_What you will do_: Identical copies of all the records below are needed.

*** The data Section Begins ***

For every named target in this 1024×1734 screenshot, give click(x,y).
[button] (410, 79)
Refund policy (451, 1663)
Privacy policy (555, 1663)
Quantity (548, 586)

*** The data Section Ends ***

_Written response_:
For every named target in this 1024×1734 screenshot, give click(x,y).
[button] (410, 79)
Refund policy (451, 1663)
Privacy policy (555, 1663)
Quantity (548, 586)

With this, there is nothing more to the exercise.